▸ **Data section**:
-*-*-

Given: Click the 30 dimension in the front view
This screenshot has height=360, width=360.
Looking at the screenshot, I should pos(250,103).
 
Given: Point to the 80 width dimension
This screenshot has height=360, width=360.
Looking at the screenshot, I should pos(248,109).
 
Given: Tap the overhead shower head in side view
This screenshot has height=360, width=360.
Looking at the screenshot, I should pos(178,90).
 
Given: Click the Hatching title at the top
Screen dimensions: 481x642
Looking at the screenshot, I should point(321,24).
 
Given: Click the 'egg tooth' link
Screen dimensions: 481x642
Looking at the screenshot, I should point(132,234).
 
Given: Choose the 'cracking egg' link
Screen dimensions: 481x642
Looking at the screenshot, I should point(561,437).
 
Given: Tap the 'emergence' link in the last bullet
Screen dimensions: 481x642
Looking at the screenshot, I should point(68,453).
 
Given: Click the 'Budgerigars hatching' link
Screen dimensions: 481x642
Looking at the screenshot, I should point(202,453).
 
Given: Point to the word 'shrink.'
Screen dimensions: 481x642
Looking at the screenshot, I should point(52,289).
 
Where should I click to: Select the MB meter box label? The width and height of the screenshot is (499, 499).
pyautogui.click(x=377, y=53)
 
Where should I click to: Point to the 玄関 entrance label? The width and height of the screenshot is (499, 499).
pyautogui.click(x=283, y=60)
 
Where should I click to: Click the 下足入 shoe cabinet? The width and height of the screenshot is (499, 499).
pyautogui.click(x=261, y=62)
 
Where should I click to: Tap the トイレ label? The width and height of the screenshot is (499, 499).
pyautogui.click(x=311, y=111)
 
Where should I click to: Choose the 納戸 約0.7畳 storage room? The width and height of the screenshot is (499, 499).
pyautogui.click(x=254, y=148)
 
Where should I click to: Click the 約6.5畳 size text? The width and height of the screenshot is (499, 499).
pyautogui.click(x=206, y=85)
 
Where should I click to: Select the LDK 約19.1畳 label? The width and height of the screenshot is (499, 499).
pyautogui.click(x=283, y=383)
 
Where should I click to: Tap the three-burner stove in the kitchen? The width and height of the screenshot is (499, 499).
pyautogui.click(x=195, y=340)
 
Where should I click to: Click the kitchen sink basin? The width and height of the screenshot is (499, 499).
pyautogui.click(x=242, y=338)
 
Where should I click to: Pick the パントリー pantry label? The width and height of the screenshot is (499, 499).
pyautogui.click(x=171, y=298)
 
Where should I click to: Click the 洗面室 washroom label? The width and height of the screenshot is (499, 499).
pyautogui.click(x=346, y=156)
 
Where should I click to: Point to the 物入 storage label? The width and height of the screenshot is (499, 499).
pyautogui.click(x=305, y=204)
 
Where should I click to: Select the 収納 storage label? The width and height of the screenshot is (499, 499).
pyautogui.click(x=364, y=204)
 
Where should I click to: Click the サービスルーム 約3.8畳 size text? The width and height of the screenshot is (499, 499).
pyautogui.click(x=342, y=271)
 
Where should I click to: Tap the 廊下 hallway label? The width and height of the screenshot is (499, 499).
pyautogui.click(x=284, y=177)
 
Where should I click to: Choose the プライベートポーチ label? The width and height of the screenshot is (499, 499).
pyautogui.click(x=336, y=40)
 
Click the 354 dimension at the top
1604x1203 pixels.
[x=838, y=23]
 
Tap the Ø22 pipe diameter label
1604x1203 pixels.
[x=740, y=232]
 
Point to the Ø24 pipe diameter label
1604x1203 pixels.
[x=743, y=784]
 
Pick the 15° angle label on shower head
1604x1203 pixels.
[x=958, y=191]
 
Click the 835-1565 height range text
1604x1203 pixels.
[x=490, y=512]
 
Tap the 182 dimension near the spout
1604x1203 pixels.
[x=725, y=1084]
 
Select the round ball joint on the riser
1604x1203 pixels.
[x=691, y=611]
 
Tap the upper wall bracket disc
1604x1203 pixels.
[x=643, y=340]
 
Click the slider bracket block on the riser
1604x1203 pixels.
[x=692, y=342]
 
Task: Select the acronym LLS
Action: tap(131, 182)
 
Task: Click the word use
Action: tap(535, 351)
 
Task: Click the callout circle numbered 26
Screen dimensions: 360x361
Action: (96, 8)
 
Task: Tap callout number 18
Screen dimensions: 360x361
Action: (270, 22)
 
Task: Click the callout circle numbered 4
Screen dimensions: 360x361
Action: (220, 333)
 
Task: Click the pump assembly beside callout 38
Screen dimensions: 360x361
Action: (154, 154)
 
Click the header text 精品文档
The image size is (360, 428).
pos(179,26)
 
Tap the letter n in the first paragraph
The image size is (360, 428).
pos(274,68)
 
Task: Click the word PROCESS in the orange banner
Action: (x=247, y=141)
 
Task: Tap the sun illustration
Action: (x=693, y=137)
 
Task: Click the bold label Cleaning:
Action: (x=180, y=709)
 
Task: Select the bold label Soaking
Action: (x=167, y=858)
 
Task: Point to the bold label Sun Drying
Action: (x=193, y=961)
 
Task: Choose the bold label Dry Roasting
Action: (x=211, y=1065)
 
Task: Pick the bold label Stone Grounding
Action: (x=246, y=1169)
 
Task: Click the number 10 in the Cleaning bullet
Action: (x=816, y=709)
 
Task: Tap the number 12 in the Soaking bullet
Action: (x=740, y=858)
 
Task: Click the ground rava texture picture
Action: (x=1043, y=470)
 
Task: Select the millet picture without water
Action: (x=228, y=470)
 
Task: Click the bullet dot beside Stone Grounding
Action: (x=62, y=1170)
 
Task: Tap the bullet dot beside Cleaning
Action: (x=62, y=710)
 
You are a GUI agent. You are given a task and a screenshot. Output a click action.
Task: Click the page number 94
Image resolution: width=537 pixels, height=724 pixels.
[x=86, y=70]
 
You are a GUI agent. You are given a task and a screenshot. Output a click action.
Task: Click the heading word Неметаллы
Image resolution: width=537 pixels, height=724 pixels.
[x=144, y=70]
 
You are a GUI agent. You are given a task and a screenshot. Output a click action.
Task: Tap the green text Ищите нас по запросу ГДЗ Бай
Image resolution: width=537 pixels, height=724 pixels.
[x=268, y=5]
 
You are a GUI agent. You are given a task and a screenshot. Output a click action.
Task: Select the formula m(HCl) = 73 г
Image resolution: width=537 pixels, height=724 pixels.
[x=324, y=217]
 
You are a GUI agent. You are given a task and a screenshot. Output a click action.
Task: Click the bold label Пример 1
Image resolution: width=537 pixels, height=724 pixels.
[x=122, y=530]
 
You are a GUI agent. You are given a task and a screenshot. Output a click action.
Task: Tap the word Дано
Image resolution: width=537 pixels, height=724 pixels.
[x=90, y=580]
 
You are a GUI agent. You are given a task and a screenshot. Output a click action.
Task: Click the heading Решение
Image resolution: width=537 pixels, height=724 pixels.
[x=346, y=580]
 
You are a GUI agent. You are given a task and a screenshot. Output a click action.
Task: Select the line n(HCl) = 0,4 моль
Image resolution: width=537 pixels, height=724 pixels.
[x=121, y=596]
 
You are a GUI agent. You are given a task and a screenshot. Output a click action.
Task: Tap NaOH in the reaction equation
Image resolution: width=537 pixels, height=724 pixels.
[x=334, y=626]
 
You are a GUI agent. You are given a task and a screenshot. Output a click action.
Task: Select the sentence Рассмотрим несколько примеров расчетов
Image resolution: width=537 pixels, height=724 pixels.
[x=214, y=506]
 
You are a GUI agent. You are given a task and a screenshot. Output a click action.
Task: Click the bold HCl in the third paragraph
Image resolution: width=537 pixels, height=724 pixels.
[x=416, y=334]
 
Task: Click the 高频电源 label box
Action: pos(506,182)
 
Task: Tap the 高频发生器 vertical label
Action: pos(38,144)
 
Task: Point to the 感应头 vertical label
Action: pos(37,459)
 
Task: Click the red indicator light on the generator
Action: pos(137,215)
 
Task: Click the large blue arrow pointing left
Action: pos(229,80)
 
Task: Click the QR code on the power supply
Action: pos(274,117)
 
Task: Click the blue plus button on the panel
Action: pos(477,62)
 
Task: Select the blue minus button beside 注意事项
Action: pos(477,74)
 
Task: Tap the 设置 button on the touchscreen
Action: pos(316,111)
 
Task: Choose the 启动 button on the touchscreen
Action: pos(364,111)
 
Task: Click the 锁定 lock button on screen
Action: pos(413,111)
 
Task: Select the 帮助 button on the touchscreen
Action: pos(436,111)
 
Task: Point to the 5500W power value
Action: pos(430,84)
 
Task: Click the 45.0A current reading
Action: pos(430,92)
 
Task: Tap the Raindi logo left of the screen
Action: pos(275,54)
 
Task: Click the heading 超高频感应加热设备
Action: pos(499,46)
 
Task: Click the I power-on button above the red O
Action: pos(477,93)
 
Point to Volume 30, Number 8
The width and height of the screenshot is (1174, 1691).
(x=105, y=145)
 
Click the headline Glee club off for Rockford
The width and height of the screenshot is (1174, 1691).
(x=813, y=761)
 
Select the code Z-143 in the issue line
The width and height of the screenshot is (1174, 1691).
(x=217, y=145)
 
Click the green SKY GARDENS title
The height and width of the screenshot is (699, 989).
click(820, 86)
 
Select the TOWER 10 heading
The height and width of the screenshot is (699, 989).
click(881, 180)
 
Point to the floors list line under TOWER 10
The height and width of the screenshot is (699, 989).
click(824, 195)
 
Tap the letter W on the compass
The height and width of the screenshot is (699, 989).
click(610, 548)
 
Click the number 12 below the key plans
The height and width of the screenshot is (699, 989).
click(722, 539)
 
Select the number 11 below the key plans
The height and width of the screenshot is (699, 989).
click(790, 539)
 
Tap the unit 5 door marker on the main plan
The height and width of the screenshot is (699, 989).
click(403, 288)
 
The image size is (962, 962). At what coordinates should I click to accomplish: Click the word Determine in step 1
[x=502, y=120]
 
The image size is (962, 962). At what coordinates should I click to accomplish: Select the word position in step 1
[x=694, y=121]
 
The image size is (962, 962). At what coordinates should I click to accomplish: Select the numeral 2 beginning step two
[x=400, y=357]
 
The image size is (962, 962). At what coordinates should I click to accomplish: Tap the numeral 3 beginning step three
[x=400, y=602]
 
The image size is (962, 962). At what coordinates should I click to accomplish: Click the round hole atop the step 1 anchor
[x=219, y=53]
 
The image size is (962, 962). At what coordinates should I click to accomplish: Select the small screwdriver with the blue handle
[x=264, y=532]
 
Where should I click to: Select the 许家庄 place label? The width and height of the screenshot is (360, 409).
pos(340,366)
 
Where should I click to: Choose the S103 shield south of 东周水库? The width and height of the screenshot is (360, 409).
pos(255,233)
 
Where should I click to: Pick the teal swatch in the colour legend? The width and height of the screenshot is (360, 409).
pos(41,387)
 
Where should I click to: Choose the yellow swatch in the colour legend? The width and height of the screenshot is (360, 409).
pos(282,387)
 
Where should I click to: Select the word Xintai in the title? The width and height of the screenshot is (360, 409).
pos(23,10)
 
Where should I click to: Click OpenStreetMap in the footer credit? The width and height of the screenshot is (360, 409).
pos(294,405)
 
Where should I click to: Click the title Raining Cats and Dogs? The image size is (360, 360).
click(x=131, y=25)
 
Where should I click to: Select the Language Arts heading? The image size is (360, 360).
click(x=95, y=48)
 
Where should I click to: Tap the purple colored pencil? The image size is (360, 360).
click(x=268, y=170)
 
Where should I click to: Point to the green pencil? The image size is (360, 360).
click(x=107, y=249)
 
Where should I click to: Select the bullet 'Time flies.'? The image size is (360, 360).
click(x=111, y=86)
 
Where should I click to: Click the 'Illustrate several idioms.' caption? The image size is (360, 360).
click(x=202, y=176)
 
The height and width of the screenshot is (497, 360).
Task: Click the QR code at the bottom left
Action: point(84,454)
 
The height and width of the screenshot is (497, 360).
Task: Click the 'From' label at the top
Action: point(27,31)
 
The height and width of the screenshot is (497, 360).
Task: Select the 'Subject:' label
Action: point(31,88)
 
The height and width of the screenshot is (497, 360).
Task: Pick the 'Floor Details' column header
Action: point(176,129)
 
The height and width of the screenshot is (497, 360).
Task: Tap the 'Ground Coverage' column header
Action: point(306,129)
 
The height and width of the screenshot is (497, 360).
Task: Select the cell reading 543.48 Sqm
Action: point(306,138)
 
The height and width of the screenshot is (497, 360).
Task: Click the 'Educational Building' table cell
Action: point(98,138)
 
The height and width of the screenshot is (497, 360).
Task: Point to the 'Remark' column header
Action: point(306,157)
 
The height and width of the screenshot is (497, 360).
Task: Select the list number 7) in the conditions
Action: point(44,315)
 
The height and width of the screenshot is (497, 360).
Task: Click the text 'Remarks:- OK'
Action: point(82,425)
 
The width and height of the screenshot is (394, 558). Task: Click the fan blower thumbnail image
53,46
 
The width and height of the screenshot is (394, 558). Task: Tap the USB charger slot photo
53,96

-*-*-

Render the records from the line with "Task: Tap the bullet dot beside Cleaning" to the line with "[x=90, y=580]" as a Markdown table with the columns Number and Line, giving each non-blank line its own numbered row.

▸ **Response to the exercise**:
| Number | Line |
|---|---|
| 1 | Task: Tap the bullet dot beside Cleaning |
| 2 | Action: (x=62, y=710) |
| 3 | You are a GUI agent. You are given a task and a screenshot. Output a click action. |
| 4 | Task: Click the page number 94 |
| 5 | Image resolution: width=537 pixels, height=724 pixels. |
| 6 | [x=86, y=70] |
| 7 | You are a GUI agent. You are given a task and a screenshot. Output a click action. |
| 8 | Task: Click the heading word Неметаллы |
| 9 | Image resolution: width=537 pixels, height=724 pixels. |
| 10 | [x=144, y=70] |
| 11 | You are a GUI agent. You are given a task and a screenshot. Output a click action. |
| 12 | Task: Tap the green text Ищите нас по запросу ГДЗ Бай |
| 13 | Image resolution: width=537 pixels, height=724 pixels. |
| 14 | [x=268, y=5] |
| 15 | You are a GUI agent. You are given a task and a screenshot. Output a click action. |
| 16 | Task: Select the formula m(HCl) = 73 г |
| 17 | Image resolution: width=537 pixels, height=724 pixels. |
| 18 | [x=324, y=217] |
| 19 | You are a GUI agent. You are given a task and a screenshot. Output a click action. |
| 20 | Task: Click the bold label Пример 1 |
| 21 | Image resolution: width=537 pixels, height=724 pixels. |
| 22 | [x=122, y=530] |
| 23 | You are a GUI agent. You are given a task and a screenshot. Output a click action. |
| 24 | Task: Tap the word Дано |
| 25 | Image resolution: width=537 pixels, height=724 pixels. |
| 26 | [x=90, y=580] |